# Visualising Delaware Restaurant Violations for 2016

## 1. Installing dependencies

Firstly we have to make sure all the python packages we wish to use are installed.

Prefixing a line with `!` will run the rest of the line as a shell command.

The following is just like using `pip` from the shell.

In [23]:
# Install dependencies
# Note we want to make sure that we are installing at least version 0.3.0 of folium
! pip install folium==0.3 pandas python-dateutil cufflinks requests



Note: pip is the most common way to install Python dependencies

## 2. Importing packages before we start working

Before we can use them we have to import the dependecies we installed in step 1.

In [30]:
# Import builtin python packages
import os

# Import installed python packages
import pandas as pd
import cufflinks
import folium
import dateutil
import requests

## 3. Downloading data

### Restaurant violation data

Next lets download some data from _http://data.delaware.gov_.

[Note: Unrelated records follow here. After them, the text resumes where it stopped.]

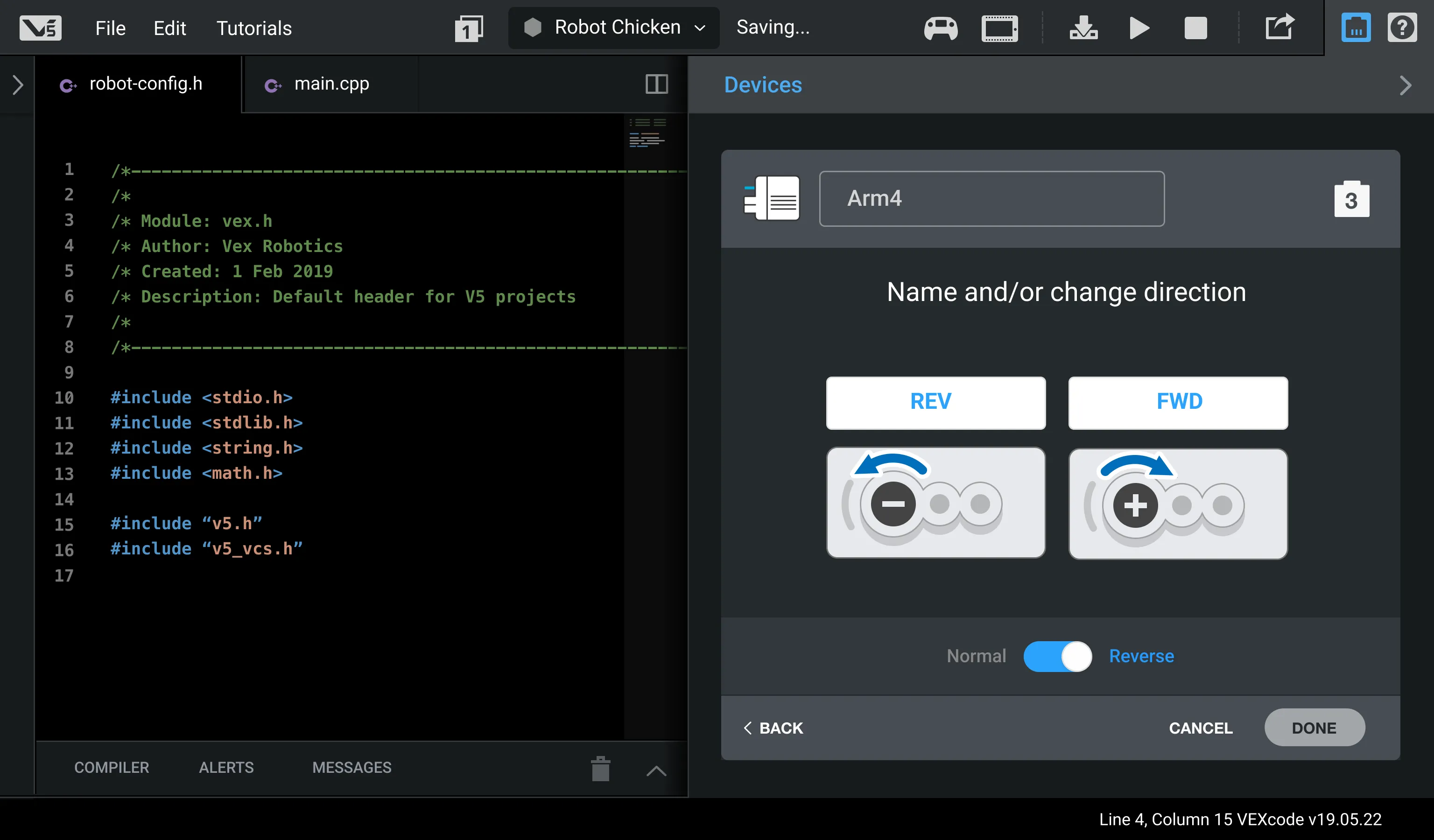Click the slot 1 selector icon
The height and width of the screenshot is (840, 1434).
[x=468, y=28]
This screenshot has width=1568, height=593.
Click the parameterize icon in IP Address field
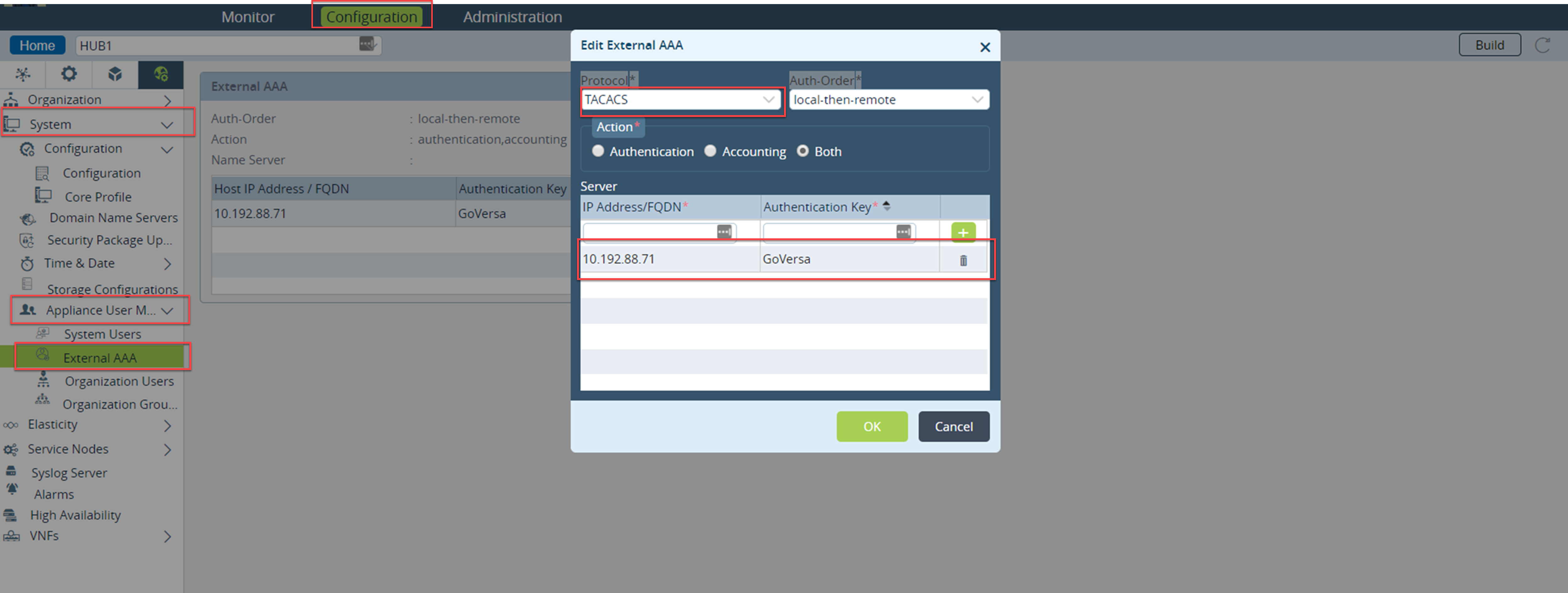click(x=724, y=231)
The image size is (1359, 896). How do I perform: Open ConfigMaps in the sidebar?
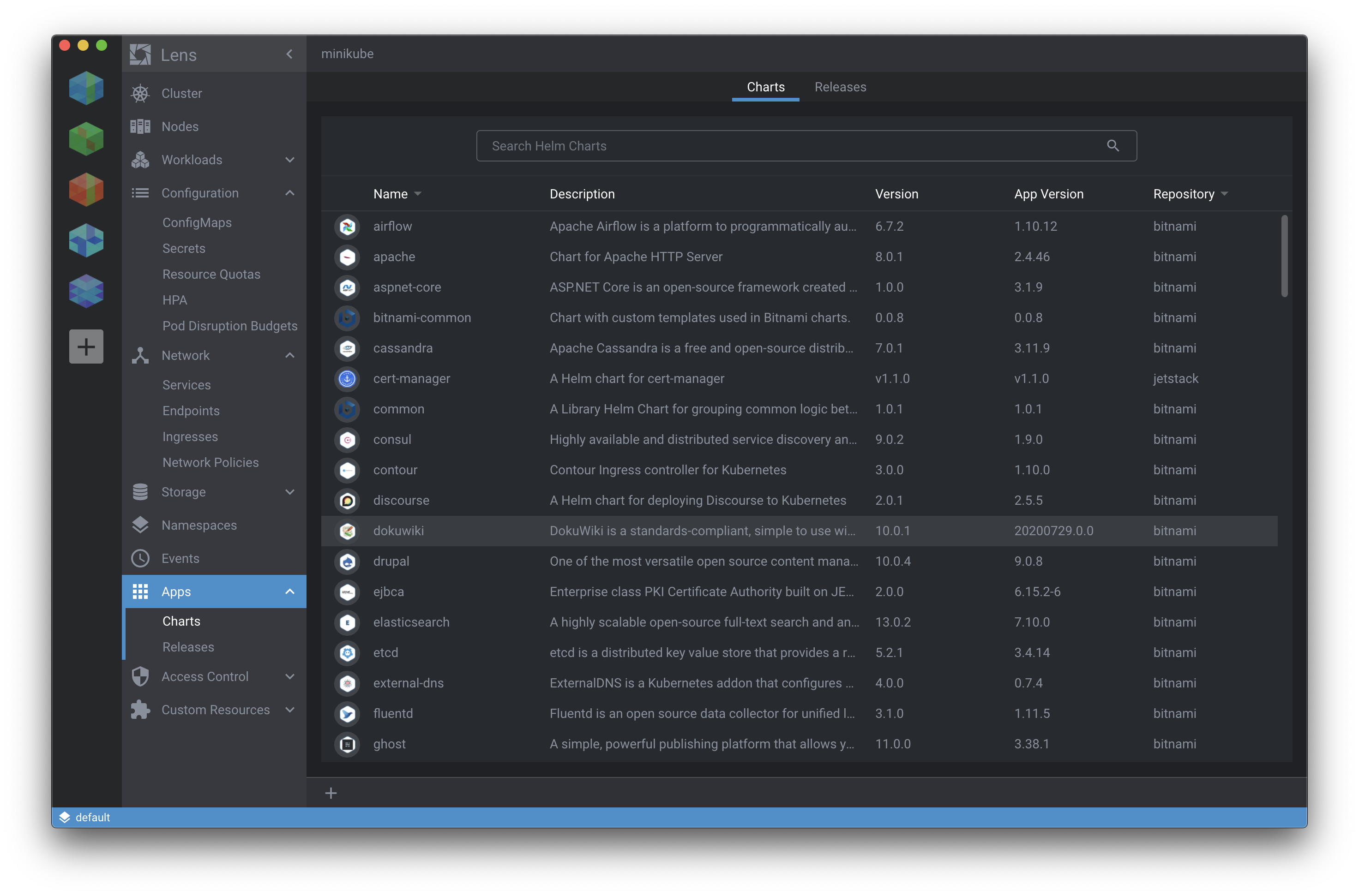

The Health category contains a dataset of _Restuarant Inspection Violations_


In [85]:
# Download Delaware 'Restuarant Inspection Violations' data from
# https://data.delaware.gov/Health/Restaurant-Inspection-Violations/384s-wygj

# Make sure that the data dir exists
os.makedirs('./data', exist_ok=True)

# restaurant_inspection_violations_url = 'https://data.delaware.gov/api/views/384s-wygj/rows.csv?accessType=DOWNLOAD'
# Note: The notebooks.azure.com service limits where data can be downloaded from.
#       We've downloaded the data to github with IS accessible within notebooks.azure.com
#       Just uncomment the url below and comment out the one above
restaurant_inspection_violations_url = 'https://raw.githubusercontent.com/tomdottom/putting-data-on-the-web/master/data/restaurant_inspection_violations.csv'

# Download the data
with open('./data/restaurant_inspection_violations.csv', 'wb') as fh:
    response = requests.get(restaurant_inspection_violations_url)
    if response.status_code == 200:
        fh.write(response.content)
        print("Download succeeded")
    else:
        print("Download failed")
        print(response.reason)

Download succeeded


### GeoJSON shapes for Delaware

https://en.wikipedia.org/wiki/GeoJSON
> GeoJSON[1] is an open standard format designed for representing simple geographical features ...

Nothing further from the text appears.